There's a difference between, say, she goes to work in an office and she accepts lunch dates with another man. While an affair can happen either way, she's at the office to work, earn a paycheck, whereas a decision to have lunch with this other guy is... what? Certainly not about work, certainly an elective. It's all about being with this other guy.
This whole concept of your woman not being able to have male friends under any circumstances is ridiculous.
I guess it must be, because you seem to know what a ridiculous premise is.
I didn't say she *couldn't* have male friends. I said the right woman is going to turn down offers.
We all want to go out as a group? Me, her, Larry, her co-worker, Steve, her friend from college and his girlfriend? No problem. She wants to go out with Larry alone. Problem.
If you don't allow your woman to have male friends then
I believe I wrote that a guy should permit his woman to do whatever she wants. I don't tell a woman what she can and can't do. I tell her how I'll respond perhaps. But hopefully, I don't commit up with a woman before I know her character well enough, so this kind of stuff is hardly an issue.
I am Man enough not to be insecure about my woman, and I am smart enough to be able to spot disrespect. I don't need to start thumping my chest and draw lines in the sand to "keep my woman in line". She's gonna do what she's gonna do. The more you try to put her in a cage the more she's going to fight you.
You're inferring I'm insecure and stupid. Again, where did you read me saying tell a woman what to do? I'm saying let her play her hand. That's the only way you can see who she is, if she chooses not to play it right, you walk. You don't have to stick around for disloyalty. Give me the woman who's loyal to me and who will turn down the lunch offer. That's my gal.
You think having lunch with a guy she's known for years before you met her is any different than her working late hours on a project with a male co-worker?
This is exactly the kind of stuff women say to shame men in order to keep company with another man. That and calling them insecure.
But yes, if she has to work late on a project, if she really must, that's for work. Doesn't mean she's having a drink with him while he's macking her. If she agrees to a dinner date with the dude, that's... what? I see a huge difference.
And it doesn't matter HOW LONG she's known anyone. It's not about length of time.
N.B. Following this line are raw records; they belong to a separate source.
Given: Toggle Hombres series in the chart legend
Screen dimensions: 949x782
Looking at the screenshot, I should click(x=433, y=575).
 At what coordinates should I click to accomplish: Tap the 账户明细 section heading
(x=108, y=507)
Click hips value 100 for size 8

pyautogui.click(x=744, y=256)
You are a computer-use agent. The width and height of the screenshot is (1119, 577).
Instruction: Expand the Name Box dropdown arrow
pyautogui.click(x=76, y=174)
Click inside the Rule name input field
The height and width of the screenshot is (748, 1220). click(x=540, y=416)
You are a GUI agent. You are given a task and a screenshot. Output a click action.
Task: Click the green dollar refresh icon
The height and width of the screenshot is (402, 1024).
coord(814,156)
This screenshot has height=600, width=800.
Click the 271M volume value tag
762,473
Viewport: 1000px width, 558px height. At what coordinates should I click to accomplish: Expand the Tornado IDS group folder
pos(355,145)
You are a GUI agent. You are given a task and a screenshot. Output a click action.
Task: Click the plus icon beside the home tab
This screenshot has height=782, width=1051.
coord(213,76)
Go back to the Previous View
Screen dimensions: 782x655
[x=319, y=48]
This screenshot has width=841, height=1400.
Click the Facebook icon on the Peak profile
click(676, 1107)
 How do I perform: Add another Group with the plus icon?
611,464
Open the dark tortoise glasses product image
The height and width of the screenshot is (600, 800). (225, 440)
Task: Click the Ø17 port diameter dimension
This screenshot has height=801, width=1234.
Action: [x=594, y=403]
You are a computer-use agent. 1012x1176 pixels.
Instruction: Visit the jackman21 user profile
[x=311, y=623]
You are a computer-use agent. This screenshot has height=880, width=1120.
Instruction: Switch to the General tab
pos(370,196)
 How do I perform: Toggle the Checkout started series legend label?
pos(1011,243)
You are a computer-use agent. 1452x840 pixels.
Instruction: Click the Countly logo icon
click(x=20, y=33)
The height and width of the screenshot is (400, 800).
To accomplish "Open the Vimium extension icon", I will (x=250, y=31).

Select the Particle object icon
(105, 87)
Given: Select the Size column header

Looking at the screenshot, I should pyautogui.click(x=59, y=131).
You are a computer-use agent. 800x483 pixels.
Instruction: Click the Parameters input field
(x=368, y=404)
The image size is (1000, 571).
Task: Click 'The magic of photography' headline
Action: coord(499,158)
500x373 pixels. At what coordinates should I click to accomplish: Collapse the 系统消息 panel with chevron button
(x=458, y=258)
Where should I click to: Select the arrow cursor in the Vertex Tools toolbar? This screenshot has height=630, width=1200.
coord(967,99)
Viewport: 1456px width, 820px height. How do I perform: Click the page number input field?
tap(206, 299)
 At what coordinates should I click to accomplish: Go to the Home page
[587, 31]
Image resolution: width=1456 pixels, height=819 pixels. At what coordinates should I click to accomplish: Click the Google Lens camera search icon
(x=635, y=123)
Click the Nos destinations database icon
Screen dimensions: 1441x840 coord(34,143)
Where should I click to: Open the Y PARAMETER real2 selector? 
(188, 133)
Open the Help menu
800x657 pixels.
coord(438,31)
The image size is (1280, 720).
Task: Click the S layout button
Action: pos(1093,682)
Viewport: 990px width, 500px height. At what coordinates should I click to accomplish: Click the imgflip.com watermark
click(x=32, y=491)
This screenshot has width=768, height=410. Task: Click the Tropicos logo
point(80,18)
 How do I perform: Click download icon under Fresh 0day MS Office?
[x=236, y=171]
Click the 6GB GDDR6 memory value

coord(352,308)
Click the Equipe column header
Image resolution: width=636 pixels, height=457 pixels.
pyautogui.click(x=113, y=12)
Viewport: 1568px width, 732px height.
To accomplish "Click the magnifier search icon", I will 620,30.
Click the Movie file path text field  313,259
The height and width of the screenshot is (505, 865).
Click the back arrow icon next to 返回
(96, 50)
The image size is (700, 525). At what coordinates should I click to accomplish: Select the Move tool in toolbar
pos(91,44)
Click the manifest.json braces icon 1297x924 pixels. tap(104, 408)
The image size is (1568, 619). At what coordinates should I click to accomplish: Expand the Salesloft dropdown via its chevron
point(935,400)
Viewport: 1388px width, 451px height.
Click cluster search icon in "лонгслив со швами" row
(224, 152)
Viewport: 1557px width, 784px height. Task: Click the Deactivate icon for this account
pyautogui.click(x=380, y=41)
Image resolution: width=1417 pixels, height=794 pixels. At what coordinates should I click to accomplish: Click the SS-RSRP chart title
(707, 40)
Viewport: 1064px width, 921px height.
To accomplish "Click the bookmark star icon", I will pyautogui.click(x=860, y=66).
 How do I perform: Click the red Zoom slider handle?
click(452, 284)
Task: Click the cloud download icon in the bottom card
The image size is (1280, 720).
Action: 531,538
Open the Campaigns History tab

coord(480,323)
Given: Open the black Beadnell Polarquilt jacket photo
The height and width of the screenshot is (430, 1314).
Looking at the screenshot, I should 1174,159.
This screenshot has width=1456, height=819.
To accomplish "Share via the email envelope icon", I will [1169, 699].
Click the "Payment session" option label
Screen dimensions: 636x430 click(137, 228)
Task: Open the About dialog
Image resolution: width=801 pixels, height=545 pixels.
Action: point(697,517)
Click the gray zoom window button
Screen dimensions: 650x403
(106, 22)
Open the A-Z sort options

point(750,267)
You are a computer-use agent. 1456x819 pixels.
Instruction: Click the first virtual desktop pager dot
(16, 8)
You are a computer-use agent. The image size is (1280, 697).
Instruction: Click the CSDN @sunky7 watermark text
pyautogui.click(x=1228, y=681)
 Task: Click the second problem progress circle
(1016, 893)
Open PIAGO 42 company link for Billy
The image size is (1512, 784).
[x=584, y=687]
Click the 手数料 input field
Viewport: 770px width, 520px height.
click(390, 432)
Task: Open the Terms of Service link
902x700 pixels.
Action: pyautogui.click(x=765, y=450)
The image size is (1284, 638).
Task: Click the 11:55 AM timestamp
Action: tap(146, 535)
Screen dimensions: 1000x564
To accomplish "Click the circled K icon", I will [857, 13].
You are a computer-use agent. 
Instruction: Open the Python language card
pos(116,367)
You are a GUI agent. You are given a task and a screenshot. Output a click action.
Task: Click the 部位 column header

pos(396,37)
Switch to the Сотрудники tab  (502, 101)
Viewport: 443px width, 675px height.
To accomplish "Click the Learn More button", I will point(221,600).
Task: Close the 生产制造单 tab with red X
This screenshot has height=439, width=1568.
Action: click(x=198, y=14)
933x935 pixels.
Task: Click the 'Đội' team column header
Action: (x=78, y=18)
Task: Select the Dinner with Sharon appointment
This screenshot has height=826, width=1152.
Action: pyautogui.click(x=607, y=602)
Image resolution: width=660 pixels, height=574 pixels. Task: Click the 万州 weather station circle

What matters is how she puts her relationship with her man as the priority.
And there's a big difference between "lunch dates" and catching up with an old friend
And the right woman will invite you along to meet the old friend at lunch.
It's "OK" if she's paid to hang out with a guy, huh? Not much logic there.
She's not getting paid to hang out with a guy. She gets paid to work with the guy. Maybe you misunderstood and maybe that's why it doesn't seem logical to you.
So, yes, it's okay to work with someone if that's what your job requires.
She can't say it's her job requiring her to have a drink with him after work in the cozy corner of a dark bar.
But if she does say that, then I'd suspect her integrity is low.
I suppose you could argue that the "work dynamic" might help keep things in check, but I think I heard somewhere that the majority of affairs women have are with coworkers, so that defense is pretty weak.
The affair doesn't really grow its legs in the office. But it sure can get cultivated by accepting invites for lunch or drinks after work.
What can I say? I am telling you, if you're with a woman who insists on seeing her old male friends and making new ones, and defending it with "I've known him longer then I know you!" and "He's just a friend!" and going off having her secret life, your relationship has a hole in it: You're with a low integrity or low interest woman.